(Stored items)
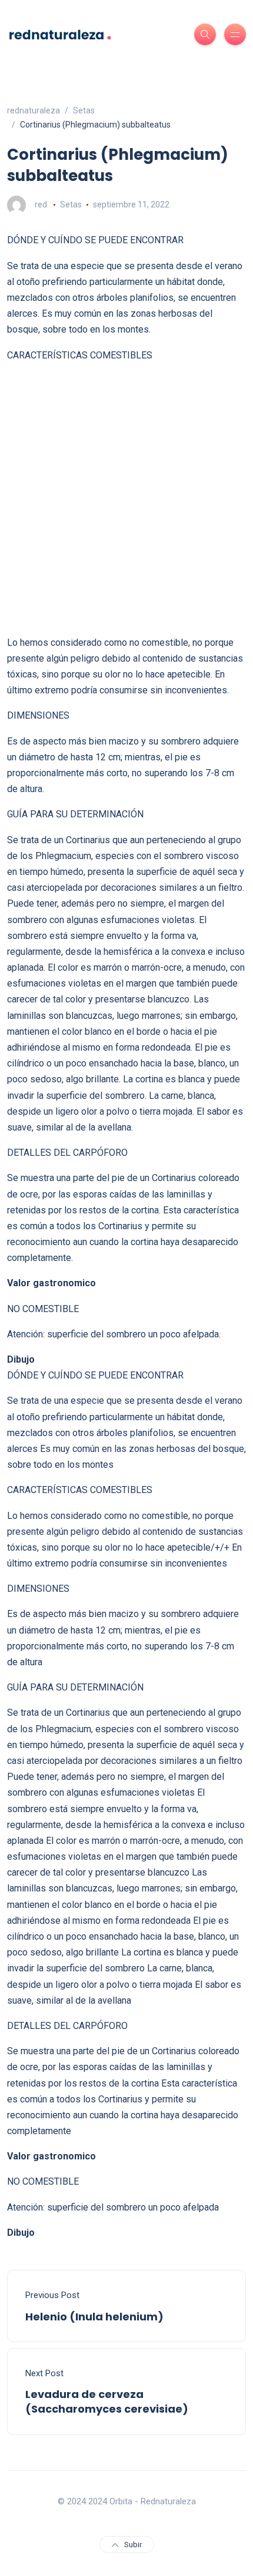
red (41, 204)
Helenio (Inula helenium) (94, 2316)
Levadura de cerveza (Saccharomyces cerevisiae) (106, 2401)
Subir (133, 2544)
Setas (71, 204)
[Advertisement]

What is expected
Every entry is to be transcribed exactly, but the pictures are to be left out.

Exercise answer
red (41, 204)
Helenio (Inula helenium) (94, 2316)
Levadura de cerveza (Saccharomyces cerevisiae) (106, 2401)
Subir (133, 2544)
Setas (71, 204)
[Advertisement]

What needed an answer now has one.